• Objective
Copy out the data from the line with "Close the TCP/IPv4 属性 dialog" to the line with "pyautogui.click(x=1004, y=426)", including both of those lines, with no changes.

• Stored rows

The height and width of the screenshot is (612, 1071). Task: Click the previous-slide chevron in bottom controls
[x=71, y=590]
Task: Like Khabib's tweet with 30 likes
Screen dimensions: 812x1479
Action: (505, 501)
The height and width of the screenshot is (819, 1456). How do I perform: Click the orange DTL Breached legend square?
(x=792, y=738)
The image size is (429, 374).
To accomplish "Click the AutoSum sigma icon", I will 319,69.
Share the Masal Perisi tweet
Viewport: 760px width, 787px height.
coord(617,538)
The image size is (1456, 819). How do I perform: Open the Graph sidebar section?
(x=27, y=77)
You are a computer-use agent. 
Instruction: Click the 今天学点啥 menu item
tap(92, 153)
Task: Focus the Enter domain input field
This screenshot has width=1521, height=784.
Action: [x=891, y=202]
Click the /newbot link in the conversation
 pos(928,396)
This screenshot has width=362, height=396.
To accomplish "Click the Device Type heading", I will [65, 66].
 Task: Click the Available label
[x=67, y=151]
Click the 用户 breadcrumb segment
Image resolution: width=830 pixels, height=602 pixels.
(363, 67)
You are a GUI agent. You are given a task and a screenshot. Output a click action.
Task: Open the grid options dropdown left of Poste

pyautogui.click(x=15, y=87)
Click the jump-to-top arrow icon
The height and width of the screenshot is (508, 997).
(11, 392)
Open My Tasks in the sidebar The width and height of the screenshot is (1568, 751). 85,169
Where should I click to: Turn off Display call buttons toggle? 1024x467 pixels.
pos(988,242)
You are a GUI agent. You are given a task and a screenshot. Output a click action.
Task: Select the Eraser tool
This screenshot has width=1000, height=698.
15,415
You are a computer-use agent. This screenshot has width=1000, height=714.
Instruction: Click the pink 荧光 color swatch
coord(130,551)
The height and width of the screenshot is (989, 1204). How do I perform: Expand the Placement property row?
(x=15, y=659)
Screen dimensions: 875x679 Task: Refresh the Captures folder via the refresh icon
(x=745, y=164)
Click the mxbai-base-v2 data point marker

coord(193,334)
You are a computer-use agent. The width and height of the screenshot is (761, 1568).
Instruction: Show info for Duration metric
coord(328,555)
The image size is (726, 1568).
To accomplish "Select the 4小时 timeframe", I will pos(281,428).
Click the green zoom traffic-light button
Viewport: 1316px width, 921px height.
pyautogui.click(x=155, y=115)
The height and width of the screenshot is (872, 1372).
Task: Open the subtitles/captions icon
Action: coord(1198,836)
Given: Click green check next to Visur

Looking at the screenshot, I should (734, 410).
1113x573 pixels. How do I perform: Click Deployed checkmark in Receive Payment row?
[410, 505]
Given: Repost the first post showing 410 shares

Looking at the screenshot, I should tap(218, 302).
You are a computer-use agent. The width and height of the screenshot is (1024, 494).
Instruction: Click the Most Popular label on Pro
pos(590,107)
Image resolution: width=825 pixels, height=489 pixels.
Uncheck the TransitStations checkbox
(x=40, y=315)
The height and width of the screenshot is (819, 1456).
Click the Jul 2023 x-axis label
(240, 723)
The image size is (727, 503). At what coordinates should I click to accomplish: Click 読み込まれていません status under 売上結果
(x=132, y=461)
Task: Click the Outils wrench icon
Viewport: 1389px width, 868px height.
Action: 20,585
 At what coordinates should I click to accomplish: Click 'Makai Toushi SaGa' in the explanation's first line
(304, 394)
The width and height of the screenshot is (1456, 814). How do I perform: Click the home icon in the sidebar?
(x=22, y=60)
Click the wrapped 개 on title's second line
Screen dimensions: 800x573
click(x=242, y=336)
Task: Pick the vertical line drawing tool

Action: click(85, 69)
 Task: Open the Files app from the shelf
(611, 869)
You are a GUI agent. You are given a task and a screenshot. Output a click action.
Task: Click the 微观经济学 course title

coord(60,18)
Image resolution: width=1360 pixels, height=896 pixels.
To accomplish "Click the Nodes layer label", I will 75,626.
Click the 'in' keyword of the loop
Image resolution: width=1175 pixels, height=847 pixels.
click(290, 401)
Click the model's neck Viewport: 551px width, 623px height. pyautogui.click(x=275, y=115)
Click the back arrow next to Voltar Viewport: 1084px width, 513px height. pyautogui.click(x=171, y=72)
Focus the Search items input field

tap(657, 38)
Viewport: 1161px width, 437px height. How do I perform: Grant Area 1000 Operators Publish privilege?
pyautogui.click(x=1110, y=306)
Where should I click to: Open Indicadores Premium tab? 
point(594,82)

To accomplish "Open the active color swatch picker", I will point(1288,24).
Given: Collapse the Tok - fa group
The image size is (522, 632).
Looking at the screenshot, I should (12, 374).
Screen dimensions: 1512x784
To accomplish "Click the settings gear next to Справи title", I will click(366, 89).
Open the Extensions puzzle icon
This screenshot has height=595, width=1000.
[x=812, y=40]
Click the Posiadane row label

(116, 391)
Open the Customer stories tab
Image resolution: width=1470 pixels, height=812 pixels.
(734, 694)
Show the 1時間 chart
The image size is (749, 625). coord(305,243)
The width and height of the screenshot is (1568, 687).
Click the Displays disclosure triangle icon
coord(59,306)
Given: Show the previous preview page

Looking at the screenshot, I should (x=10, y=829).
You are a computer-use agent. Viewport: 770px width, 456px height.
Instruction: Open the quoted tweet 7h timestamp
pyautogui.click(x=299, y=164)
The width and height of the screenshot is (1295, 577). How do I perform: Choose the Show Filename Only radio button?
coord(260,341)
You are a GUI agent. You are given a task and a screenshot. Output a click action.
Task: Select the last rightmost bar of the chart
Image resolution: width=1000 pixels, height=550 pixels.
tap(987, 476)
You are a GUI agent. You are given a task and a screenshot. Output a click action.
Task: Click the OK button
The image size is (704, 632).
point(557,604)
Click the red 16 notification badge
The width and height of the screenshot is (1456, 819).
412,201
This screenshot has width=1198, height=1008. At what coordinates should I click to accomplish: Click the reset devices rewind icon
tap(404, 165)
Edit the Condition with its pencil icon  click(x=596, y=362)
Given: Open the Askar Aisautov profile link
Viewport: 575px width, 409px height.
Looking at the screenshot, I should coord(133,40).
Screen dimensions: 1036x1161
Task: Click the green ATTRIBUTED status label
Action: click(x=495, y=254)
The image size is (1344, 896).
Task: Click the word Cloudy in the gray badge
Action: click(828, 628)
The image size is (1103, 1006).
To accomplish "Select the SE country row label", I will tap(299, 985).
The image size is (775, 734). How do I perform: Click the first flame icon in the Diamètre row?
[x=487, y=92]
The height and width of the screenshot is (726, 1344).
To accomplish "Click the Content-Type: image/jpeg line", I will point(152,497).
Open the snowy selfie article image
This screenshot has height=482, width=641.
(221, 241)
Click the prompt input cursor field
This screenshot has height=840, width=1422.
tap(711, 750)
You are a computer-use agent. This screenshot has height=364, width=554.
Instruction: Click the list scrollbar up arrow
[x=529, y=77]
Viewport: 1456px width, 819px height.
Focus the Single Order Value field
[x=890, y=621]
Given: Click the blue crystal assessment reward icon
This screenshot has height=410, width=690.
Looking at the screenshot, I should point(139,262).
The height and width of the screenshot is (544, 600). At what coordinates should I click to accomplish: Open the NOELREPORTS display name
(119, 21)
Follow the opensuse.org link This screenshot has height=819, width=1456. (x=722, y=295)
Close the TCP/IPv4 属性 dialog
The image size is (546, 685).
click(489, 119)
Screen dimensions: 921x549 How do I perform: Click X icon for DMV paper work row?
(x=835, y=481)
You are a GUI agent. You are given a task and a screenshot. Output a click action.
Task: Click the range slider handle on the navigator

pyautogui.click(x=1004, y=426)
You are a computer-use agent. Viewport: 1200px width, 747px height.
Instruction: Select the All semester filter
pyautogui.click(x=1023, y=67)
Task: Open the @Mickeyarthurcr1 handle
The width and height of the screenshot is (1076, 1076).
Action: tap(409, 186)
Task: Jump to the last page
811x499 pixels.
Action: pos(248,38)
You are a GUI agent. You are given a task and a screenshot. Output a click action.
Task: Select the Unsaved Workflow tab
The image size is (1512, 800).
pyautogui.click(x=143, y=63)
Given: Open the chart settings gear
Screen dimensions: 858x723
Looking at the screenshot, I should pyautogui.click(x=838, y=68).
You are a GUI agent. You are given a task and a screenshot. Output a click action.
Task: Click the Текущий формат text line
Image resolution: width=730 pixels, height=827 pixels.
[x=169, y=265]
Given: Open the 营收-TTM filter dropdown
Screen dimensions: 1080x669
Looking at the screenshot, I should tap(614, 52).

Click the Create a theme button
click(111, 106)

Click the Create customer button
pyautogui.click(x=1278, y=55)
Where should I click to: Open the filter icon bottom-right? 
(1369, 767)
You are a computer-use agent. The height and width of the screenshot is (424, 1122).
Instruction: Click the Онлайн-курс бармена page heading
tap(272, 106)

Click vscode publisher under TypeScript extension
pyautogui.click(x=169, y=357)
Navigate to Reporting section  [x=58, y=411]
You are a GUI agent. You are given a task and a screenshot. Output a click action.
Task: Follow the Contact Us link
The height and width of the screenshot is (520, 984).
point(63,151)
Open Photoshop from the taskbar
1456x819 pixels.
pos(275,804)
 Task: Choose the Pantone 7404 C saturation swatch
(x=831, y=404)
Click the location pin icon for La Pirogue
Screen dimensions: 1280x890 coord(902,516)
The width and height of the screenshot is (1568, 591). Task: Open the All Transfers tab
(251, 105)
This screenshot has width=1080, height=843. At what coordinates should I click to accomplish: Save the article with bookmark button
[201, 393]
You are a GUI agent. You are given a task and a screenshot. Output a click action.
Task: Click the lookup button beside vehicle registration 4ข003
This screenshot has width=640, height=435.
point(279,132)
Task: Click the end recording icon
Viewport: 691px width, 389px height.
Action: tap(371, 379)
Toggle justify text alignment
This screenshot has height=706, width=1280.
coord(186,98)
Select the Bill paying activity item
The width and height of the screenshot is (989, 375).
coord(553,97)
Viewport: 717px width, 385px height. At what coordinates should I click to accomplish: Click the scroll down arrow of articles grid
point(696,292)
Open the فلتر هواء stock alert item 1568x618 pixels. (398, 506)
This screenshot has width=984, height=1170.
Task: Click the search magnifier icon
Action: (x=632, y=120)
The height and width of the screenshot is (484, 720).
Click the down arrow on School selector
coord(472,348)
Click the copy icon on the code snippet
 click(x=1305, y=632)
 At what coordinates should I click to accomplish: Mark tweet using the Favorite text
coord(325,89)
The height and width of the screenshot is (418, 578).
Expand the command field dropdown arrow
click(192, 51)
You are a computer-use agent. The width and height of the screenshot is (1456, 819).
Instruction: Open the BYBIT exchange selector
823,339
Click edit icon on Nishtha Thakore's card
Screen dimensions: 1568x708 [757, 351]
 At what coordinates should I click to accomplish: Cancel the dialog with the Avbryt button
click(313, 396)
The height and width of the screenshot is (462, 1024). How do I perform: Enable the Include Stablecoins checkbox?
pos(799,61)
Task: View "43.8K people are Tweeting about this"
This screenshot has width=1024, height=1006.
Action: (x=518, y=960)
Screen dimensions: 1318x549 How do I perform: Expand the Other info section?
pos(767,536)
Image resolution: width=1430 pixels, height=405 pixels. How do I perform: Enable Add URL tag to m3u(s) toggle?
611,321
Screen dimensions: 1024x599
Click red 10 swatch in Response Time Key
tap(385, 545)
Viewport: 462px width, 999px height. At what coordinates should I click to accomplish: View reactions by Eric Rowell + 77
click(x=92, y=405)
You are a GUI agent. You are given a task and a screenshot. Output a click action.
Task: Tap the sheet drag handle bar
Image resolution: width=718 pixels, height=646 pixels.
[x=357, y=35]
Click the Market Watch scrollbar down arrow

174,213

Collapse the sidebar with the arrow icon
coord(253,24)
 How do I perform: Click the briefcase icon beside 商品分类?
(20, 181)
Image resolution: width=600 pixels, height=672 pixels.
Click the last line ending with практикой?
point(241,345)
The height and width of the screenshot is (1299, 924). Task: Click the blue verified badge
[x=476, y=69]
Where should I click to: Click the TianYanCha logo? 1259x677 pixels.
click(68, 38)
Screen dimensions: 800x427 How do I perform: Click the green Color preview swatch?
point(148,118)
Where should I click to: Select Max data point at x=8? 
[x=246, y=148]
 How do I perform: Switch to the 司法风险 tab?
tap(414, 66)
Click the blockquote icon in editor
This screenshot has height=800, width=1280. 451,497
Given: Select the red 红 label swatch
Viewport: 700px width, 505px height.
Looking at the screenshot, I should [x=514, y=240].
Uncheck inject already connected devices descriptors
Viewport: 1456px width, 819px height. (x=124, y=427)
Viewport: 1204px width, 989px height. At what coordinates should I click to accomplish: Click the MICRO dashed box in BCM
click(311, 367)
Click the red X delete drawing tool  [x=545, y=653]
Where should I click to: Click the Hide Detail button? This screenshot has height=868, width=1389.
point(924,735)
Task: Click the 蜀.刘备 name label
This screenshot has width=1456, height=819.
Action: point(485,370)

• Answer for the task
Close the TCP/IPv4 属性 dialog
The image size is (546, 685).
click(489, 119)
Screen dimensions: 921x549 How do I perform: Click X icon for DMV paper work row?
(x=835, y=481)
You are a GUI agent. You are given a task and a screenshot. Output a click action.
Task: Click the range slider handle on the navigator

pyautogui.click(x=1004, y=426)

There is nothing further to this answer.